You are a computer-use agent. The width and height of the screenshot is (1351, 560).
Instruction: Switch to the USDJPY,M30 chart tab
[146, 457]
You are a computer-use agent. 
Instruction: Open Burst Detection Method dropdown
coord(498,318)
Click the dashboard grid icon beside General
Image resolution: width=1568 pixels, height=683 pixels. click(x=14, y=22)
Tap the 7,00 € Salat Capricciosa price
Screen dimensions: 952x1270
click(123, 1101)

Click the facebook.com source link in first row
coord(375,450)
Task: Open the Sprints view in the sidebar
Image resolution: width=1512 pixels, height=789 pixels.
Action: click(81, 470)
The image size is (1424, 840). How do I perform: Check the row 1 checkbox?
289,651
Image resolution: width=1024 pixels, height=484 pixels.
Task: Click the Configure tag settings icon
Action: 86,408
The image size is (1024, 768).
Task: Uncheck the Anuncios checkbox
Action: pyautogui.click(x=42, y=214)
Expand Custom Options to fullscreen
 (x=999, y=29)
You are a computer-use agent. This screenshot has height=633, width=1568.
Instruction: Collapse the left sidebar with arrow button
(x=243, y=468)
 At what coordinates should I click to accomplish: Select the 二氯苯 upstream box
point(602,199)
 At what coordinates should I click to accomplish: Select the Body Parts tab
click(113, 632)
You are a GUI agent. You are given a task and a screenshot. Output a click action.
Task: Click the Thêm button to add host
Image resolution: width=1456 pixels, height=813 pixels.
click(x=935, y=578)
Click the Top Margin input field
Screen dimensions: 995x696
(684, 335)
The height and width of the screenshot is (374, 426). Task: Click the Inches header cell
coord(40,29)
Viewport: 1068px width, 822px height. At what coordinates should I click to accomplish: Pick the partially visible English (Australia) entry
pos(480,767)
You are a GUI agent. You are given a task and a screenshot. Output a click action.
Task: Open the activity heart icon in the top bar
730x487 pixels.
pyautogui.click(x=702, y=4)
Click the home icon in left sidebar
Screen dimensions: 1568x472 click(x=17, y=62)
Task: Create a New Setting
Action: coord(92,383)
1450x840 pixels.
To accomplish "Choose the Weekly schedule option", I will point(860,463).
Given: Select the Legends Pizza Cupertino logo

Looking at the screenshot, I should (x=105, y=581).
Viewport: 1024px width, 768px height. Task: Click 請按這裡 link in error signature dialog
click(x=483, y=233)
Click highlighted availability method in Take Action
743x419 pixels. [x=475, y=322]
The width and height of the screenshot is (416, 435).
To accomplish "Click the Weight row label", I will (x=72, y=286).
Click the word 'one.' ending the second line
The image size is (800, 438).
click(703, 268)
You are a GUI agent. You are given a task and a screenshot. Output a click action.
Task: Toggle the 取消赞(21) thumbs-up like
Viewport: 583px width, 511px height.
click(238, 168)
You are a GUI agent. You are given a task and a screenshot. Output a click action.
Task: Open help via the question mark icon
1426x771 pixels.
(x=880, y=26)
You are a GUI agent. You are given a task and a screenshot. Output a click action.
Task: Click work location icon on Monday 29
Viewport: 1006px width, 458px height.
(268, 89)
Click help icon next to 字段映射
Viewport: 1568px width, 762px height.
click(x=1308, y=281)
########################################
### Work instruction
Produce a verbatim copy of all the material.

### Exercise solution
You are a computer-use agent. The width and height of the screenshot is (1351, 560).
Instruction: Switch to the USDJPY,M30 chart tab
[146, 457]
You are a computer-use agent. 
Instruction: Open Burst Detection Method dropdown
coord(498,318)
Click the dashboard grid icon beside General
Image resolution: width=1568 pixels, height=683 pixels. click(x=14, y=22)
Tap the 7,00 € Salat Capricciosa price
Screen dimensions: 952x1270
click(123, 1101)

Click the facebook.com source link in first row
coord(375,450)
Task: Open the Sprints view in the sidebar
Image resolution: width=1512 pixels, height=789 pixels.
Action: click(81, 470)
The image size is (1424, 840). How do I perform: Check the row 1 checkbox?
289,651
Image resolution: width=1024 pixels, height=484 pixels.
Task: Click the Configure tag settings icon
Action: 86,408
The image size is (1024, 768).
Task: Uncheck the Anuncios checkbox
Action: pyautogui.click(x=42, y=214)
Expand Custom Options to fullscreen
 (x=999, y=29)
You are a computer-use agent. This screenshot has height=633, width=1568.
Instruction: Collapse the left sidebar with arrow button
(x=243, y=468)
 At what coordinates should I click to accomplish: Select the 二氯苯 upstream box
point(602,199)
 At what coordinates should I click to accomplish: Select the Body Parts tab
click(113, 632)
You are a GUI agent. You are given a task and a screenshot. Output a click action.
Task: Click the Thêm button to add host
Image resolution: width=1456 pixels, height=813 pixels.
click(x=935, y=578)
Click the Top Margin input field
Screen dimensions: 995x696
(684, 335)
The height and width of the screenshot is (374, 426). Task: Click the Inches header cell
coord(40,29)
Viewport: 1068px width, 822px height. At what coordinates should I click to accomplish: Pick the partially visible English (Australia) entry
pos(480,767)
You are a GUI agent. You are given a task and a screenshot. Output a click action.
Task: Open the activity heart icon in the top bar
730x487 pixels.
pyautogui.click(x=702, y=4)
Click the home icon in left sidebar
Screen dimensions: 1568x472 click(x=17, y=62)
Task: Create a New Setting
Action: coord(92,383)
1450x840 pixels.
To accomplish "Choose the Weekly schedule option", I will point(860,463).
Given: Select the Legends Pizza Cupertino logo

Looking at the screenshot, I should (x=105, y=581).
Viewport: 1024px width, 768px height. Task: Click 請按這裡 link in error signature dialog
click(x=483, y=233)
Click highlighted availability method in Take Action
743x419 pixels. [x=475, y=322]
The width and height of the screenshot is (416, 435).
To accomplish "Click the Weight row label", I will (x=72, y=286).
Click the word 'one.' ending the second line
The image size is (800, 438).
click(703, 268)
You are a GUI agent. You are given a task and a screenshot. Output a click action.
Task: Toggle the 取消赞(21) thumbs-up like
Viewport: 583px width, 511px height.
click(238, 168)
You are a GUI agent. You are given a task and a screenshot. Output a click action.
Task: Open help via the question mark icon
1426x771 pixels.
(x=880, y=26)
You are a GUI agent. You are given a task and a screenshot. Output a click action.
Task: Click work location icon on Monday 29
Viewport: 1006px width, 458px height.
(268, 89)
Click help icon next to 字段映射
Viewport: 1568px width, 762px height.
click(x=1308, y=281)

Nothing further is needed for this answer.